Dans la seconde partie, l’auteur passe aux propositions, dont celle, scandaleuse aux yeux de l’économie orthodoxe, de renoncer aux gains de productivité – ceux-là même qui ont essentiellement permis la croissance – pour retrouver un meilleur taux d’emploi. Il essaie de montrer que l’on peut avoir un développement économique durable, innovant et riche en emplois, sans croissance des quantités, dans plusieurs domaines : le commerce de détail, la production d’énergie et les services. Il se risque même à une prospective de l’emploi par secteurs (pp. 109-111) en montrant où se trouveront les gains (énergie, agriculture, bâtiment, réparations, administrations locales, artisanat, etc.) et où l’on enregistrera des pertes (transports émetteurs de gaz à effet de serre, postes, banques et tourisme à longue distance).

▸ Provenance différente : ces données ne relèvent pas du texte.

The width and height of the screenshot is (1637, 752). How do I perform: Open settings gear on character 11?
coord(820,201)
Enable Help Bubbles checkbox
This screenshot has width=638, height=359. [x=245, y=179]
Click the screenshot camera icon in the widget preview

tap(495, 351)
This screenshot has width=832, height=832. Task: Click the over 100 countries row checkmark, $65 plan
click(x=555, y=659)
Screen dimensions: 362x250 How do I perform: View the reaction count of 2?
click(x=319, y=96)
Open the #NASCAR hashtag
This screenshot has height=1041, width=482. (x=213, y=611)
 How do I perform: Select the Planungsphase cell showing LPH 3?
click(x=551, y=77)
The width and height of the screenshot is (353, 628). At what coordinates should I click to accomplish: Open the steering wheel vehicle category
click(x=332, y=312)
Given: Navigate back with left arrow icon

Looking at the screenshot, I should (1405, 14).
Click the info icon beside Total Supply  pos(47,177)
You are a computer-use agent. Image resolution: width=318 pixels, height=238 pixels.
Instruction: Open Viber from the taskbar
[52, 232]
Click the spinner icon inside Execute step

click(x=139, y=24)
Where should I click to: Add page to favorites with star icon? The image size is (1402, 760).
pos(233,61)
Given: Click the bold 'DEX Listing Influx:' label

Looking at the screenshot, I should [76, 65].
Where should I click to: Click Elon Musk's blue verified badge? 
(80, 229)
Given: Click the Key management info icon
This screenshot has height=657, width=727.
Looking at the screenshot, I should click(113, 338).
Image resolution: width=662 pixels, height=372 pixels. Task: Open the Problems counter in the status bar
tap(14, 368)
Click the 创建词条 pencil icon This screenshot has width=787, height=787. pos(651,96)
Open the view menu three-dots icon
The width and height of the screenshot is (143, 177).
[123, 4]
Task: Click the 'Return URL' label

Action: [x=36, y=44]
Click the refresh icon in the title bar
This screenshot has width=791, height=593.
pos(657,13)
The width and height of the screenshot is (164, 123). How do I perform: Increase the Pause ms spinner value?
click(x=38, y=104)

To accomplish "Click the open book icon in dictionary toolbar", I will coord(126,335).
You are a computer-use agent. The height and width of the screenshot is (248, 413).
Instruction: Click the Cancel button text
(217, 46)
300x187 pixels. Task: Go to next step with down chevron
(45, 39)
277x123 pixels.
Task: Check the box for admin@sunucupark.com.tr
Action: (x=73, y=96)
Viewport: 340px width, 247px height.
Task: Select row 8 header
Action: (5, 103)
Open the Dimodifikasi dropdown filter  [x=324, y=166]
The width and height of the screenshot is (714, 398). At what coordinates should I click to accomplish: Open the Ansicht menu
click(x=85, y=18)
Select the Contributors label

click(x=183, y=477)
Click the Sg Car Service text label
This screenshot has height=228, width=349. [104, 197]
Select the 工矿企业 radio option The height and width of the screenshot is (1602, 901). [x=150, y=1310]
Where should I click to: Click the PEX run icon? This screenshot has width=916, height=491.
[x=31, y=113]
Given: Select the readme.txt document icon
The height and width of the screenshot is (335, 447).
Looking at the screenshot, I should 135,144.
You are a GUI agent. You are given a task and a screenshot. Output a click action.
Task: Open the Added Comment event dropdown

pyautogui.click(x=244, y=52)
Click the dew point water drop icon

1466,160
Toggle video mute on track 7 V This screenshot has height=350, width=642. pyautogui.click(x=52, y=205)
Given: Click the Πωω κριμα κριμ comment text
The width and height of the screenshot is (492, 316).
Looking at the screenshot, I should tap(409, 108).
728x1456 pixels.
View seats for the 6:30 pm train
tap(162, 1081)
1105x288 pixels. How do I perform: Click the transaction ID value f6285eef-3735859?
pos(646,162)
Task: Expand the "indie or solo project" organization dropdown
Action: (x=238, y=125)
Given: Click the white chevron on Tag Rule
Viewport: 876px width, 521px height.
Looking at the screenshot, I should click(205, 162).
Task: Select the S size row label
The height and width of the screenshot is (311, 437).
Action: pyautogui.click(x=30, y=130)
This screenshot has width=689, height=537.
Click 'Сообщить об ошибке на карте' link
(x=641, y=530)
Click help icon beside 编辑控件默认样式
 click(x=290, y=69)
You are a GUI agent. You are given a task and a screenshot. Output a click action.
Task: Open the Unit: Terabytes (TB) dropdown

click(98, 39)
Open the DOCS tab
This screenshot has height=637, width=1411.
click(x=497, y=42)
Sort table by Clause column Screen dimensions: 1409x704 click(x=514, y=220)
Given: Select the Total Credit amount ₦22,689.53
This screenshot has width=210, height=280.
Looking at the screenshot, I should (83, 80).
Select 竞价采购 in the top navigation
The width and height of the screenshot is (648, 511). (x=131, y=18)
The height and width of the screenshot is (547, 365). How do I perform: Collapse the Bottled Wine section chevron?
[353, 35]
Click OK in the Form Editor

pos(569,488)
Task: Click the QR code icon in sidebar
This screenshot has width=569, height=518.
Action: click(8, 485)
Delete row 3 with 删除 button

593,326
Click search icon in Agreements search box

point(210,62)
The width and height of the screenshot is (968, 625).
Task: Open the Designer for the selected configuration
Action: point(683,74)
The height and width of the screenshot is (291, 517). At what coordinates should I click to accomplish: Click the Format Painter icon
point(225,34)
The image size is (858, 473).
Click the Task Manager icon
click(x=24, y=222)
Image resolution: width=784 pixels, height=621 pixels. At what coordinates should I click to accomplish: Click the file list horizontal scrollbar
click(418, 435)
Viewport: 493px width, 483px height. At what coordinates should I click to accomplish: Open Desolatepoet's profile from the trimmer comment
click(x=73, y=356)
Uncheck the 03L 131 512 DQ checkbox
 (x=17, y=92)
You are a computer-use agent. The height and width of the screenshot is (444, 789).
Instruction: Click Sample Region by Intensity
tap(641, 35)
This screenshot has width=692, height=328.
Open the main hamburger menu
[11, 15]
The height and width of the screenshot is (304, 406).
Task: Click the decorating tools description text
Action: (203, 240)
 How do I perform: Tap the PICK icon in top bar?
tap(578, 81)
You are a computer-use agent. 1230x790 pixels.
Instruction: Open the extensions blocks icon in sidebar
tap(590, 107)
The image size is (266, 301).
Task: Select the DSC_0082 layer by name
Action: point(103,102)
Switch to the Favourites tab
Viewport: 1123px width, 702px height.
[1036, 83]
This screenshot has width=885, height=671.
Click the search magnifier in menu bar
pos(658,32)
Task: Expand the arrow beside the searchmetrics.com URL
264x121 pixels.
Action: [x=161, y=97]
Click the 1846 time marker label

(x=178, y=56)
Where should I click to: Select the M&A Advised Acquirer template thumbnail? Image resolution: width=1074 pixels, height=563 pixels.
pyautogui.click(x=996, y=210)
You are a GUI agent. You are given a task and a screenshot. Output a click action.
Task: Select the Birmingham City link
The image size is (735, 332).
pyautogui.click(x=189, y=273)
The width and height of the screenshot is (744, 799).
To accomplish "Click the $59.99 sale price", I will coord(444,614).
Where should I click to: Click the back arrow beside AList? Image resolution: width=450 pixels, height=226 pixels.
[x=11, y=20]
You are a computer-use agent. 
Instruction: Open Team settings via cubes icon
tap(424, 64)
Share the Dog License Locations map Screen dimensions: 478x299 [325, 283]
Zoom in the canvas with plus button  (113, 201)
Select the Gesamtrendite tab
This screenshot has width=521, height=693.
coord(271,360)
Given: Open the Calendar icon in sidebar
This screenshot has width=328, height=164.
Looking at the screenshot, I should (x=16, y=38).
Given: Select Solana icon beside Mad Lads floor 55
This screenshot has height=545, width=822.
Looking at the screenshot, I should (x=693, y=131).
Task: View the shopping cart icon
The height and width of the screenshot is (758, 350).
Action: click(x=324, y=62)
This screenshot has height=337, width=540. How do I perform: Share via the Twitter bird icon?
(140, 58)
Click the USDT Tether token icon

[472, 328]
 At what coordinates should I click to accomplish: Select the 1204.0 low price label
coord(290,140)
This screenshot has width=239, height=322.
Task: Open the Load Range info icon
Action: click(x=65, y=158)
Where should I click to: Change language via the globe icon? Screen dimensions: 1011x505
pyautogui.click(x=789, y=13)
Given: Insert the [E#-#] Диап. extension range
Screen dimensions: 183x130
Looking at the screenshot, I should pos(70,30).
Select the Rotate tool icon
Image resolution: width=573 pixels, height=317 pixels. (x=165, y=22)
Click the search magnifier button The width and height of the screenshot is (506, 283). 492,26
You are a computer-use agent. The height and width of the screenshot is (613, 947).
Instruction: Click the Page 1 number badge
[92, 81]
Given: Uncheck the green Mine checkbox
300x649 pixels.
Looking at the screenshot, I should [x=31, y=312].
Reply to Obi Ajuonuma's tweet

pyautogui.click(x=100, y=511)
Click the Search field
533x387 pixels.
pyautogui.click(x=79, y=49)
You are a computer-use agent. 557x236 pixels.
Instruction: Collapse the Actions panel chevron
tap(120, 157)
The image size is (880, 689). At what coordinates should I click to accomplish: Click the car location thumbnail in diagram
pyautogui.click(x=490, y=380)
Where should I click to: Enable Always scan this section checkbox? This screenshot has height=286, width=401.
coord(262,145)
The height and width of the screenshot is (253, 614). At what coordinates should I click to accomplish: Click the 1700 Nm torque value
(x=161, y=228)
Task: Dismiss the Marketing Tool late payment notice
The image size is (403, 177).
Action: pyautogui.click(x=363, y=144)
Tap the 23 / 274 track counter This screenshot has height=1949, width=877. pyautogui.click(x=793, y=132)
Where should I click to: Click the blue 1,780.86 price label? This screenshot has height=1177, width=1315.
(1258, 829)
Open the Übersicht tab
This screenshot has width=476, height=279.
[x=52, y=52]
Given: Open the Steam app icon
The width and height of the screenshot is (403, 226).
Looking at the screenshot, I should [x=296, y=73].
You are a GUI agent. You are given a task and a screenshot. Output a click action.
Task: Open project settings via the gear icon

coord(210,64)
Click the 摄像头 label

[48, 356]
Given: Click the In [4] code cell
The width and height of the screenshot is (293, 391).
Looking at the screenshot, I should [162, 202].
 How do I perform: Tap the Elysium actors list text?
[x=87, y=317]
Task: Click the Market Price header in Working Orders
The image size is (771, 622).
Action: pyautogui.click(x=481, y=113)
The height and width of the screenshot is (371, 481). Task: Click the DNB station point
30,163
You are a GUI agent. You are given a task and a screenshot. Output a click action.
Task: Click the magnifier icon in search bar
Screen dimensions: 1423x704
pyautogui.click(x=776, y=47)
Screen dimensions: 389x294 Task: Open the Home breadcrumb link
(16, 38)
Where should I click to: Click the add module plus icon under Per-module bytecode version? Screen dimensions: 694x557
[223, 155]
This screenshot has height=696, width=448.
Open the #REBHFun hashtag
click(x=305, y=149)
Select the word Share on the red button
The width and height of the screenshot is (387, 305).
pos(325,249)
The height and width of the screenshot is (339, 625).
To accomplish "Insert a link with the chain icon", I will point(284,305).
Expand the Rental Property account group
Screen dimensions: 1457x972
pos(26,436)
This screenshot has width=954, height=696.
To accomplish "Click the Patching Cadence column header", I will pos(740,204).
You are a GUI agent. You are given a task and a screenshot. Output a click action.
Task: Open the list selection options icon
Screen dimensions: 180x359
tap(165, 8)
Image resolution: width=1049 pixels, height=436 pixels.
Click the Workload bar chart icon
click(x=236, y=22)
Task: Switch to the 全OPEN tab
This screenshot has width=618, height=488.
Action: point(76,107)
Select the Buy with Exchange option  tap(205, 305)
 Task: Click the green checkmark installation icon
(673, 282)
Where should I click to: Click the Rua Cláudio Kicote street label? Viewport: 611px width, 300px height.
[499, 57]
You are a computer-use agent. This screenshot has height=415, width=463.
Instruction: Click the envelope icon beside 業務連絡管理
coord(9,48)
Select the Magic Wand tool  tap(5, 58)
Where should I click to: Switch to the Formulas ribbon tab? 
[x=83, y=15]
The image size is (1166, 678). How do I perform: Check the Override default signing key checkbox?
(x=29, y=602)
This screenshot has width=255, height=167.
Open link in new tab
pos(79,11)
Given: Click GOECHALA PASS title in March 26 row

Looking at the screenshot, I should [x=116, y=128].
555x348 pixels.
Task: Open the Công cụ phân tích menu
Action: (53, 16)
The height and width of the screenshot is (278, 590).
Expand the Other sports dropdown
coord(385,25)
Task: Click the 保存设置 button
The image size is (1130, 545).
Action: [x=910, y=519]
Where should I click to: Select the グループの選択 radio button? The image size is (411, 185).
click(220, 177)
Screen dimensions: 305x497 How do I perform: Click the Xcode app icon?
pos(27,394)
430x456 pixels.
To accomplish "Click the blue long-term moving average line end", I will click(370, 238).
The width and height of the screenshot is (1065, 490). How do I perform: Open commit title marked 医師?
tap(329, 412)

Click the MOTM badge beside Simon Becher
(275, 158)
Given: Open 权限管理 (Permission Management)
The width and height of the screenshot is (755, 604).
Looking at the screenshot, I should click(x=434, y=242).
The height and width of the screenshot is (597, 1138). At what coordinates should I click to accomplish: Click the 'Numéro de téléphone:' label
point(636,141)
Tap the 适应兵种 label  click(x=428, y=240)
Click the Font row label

Le chapitre 5 est consacré à la décroissance. Gadrey s’y montre favorable, mais l’interprète comme une croissance négative qui ne répond pas clairement à la question de l’avenir de l’emploi et de la protection sociale. Car il faudra bien, selon lui, au contraire redoubler de travail pour pallier la perte de productivité annoncée et réparer les dégâts. La dernière partie est un plaidoyer pour une « société du bien-vivre » égalitaire qui tienne compte autant des besoins sociaux que des exigences écologiques. Le mythe d’une croissance indispensable pour enrichir les pays du sud est battu en brèche par l’auteur, qui s’attaque ensuite à l’épineux dossier du financement de la sécurité sociale en précisant que « les retraités du futur n’ont pas besoin d’une croissance qui va leur pourrir la vie, mais de partage des richesses et de réduction des inégalités. » (p. 146) Il a aussi la bonne idée d’expliquer, en neuf points, pourquoi il ne faut pas compter sur un capitalisme rénové pour trouver des solutions acceptables. Celles-ci seraient plutôt à trouver dans la société civile, l’économie sociale et solidaire (avec des limites), les services publics et certains acteurs institutionnels. Gadrey termine sur une note optimiste : dans l’immédiat, les ressources existent, notamment celles de la fiscalité et des monnaies complémentaires, sans oublier la force des alternatives. Reste à leur faire prendre conscience de leur puissance et à les fédérer.